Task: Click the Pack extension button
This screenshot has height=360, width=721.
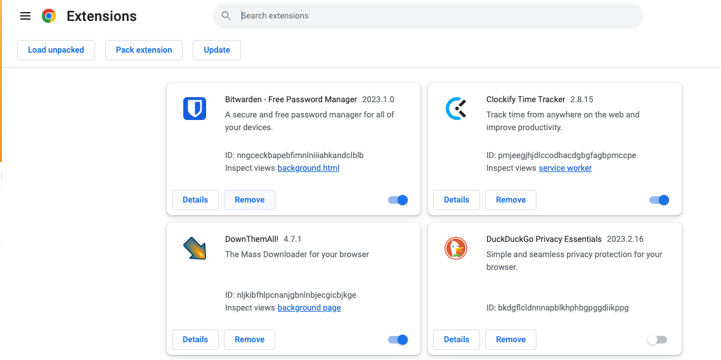Action: (x=144, y=50)
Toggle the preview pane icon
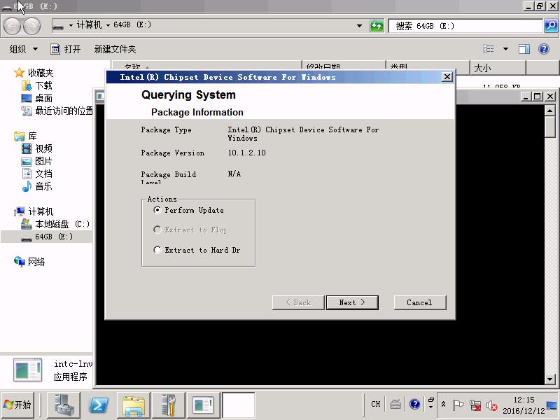Viewport: 560px width, 420px height. pos(524,49)
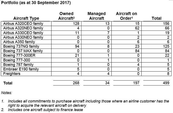Image resolution: width=173 pixels, height=113 pixels.
Task: Click the "Aircraft on Order" column header
Action: (x=126, y=16)
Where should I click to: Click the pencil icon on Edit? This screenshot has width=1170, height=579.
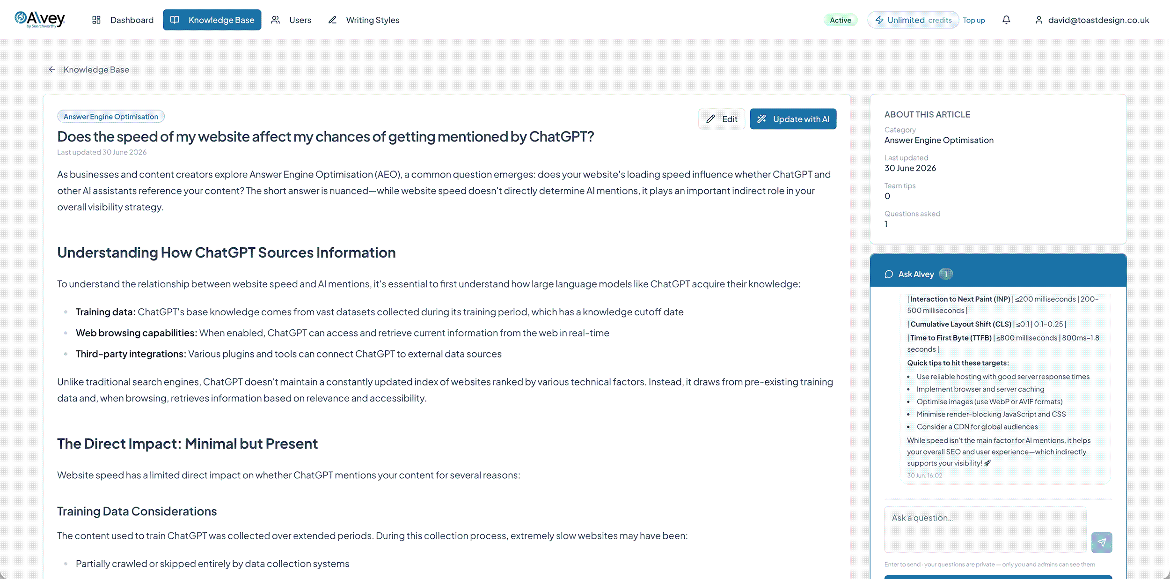710,119
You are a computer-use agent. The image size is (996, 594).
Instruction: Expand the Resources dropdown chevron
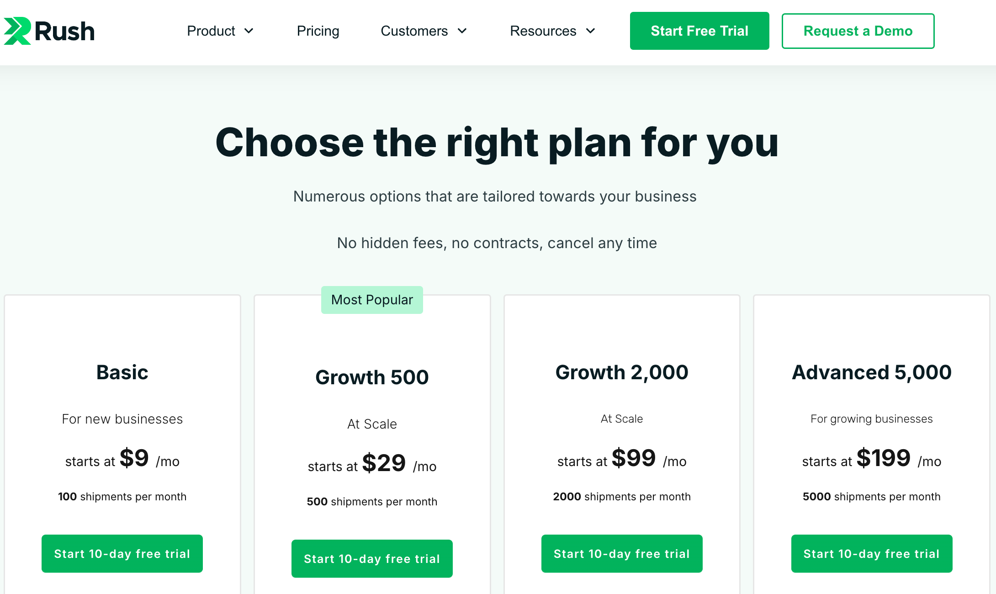tap(591, 31)
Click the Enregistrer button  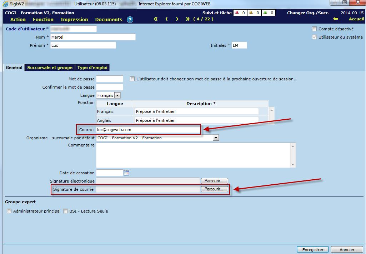312,250
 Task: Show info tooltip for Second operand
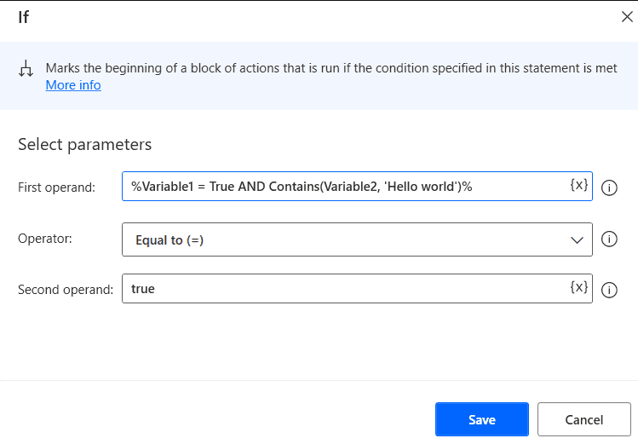[609, 291]
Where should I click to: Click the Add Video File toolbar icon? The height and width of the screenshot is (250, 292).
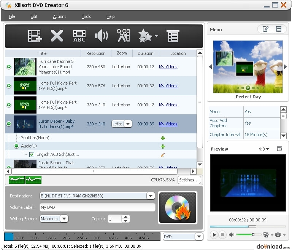click(x=35, y=36)
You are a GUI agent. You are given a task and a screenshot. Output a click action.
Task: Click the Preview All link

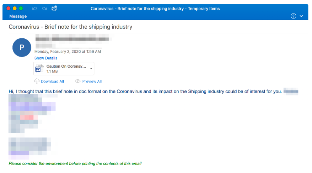[92, 82]

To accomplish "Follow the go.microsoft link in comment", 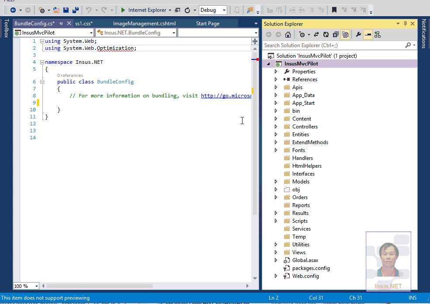I will [226, 96].
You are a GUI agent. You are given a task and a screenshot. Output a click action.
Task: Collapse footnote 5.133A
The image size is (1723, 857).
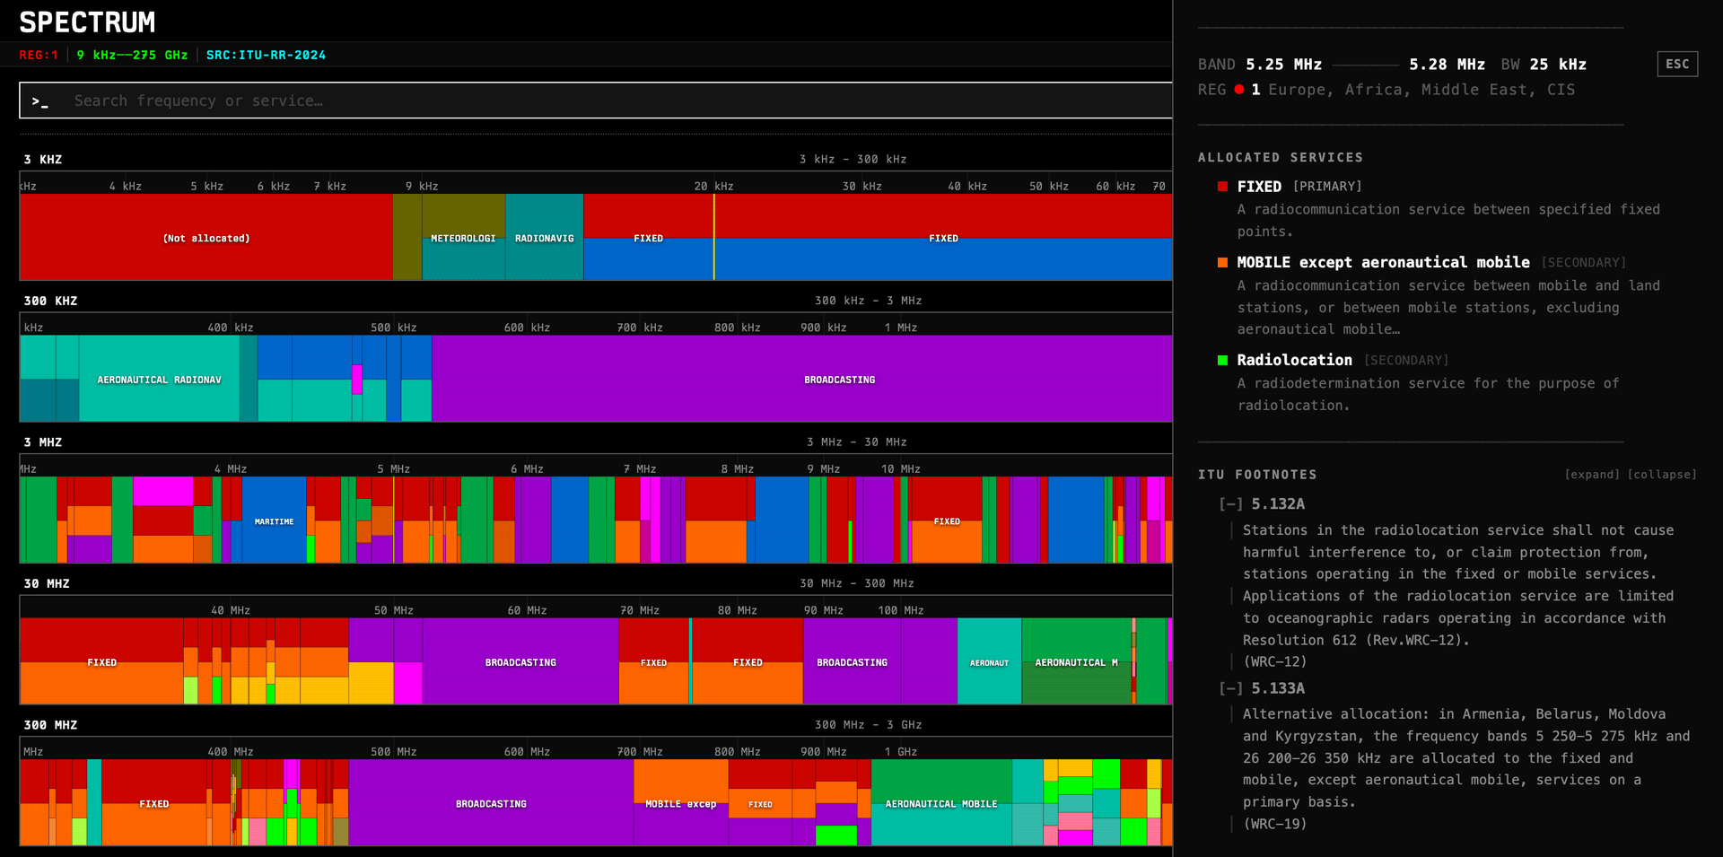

-*-

» **JOB**:
Arrange the listing above, from its first line through the line that contains "Action: (x=144, y=50)", as a JSON list of strings with one string per line and blank lines omitted. Leave the pictures out.

» **EXERCISE RESPONSE**:
[
  "Task: Click the Pack extension button",
  "This screenshot has height=360, width=721.",
  "Action: (x=144, y=50)"
]